Morgan Stanley has adjusted its price target for Bread Financial (BFH, Financial), increasing it from $33 to $36. This revision follows the company's recent quarterly earnings report. Despite the price target uplift, the firm maintains an Underweight rating on BFH shares.
The decision to boost the price target stems from improved expectations concerning loan losses and strategic share repurchases, which are projected to enhance earnings per share in 2025 and 2026. Morgan Stanley analyst Jeffrey Adelson highlighted these factors as contributing to the brighter outlook for Bread Financial's future profitability.
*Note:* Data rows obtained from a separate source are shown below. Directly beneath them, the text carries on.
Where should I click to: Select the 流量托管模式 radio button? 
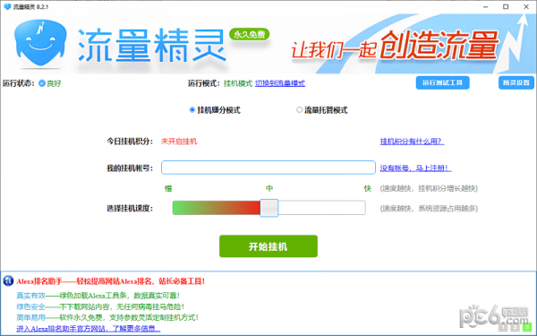299,109
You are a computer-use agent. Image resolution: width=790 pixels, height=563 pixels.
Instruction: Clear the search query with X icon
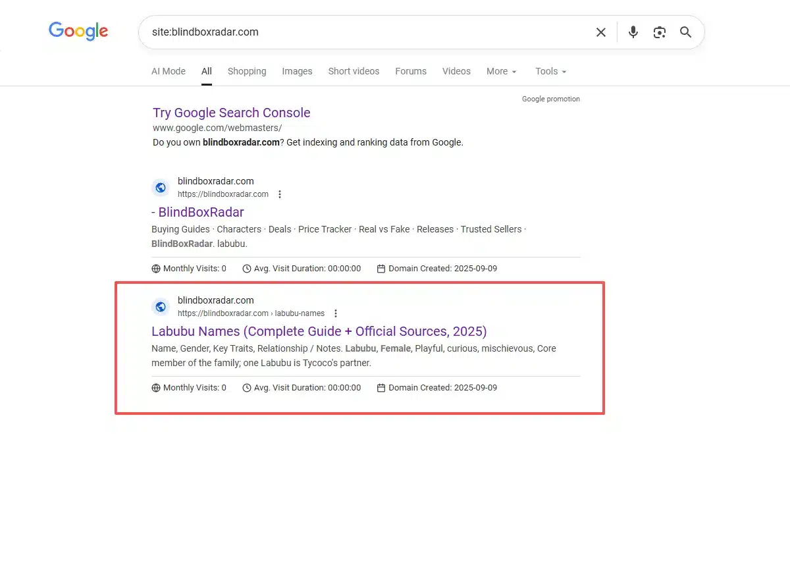600,32
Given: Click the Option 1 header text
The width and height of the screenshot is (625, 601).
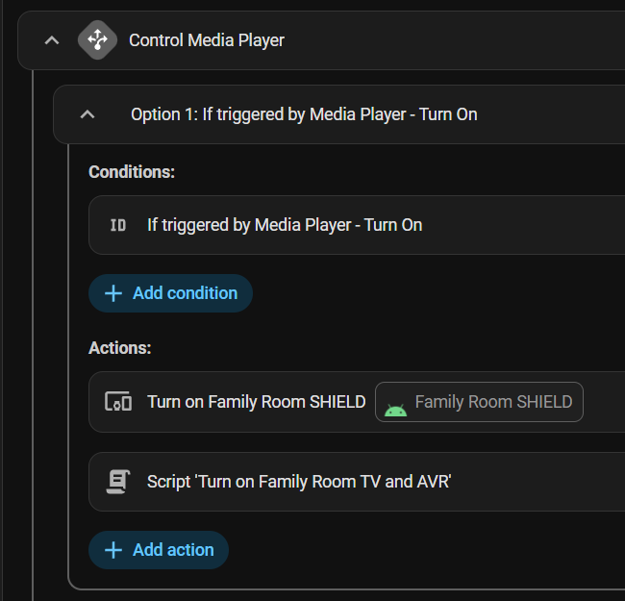Looking at the screenshot, I should click(x=304, y=114).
However, Morgan Stanley remains cautious about potential challenges on the horizon. The firm cites uncertainties related to macroeconomic conditions and tariffs, along with a slight uptick in unemployment rates, as concerns that could impact subprime and retail credit card net charge-offs. These factors suggest a careful approach to the forward view of Bread Financial's stock performance.
Wall Street Analysts Forecast
Based on the one-year price targets offered by 13 analysts, the average target price for Bread Financial Holdings Inc (BFH, Financial) is $60.09 with a high estimate of $88.00 and a low estimate of $33.00. The average target implies an upside of 23.46% from the current price of $48.67. More detailed estimate data can be found on the Bread Financial Holdings Inc (BFH) Forecast page.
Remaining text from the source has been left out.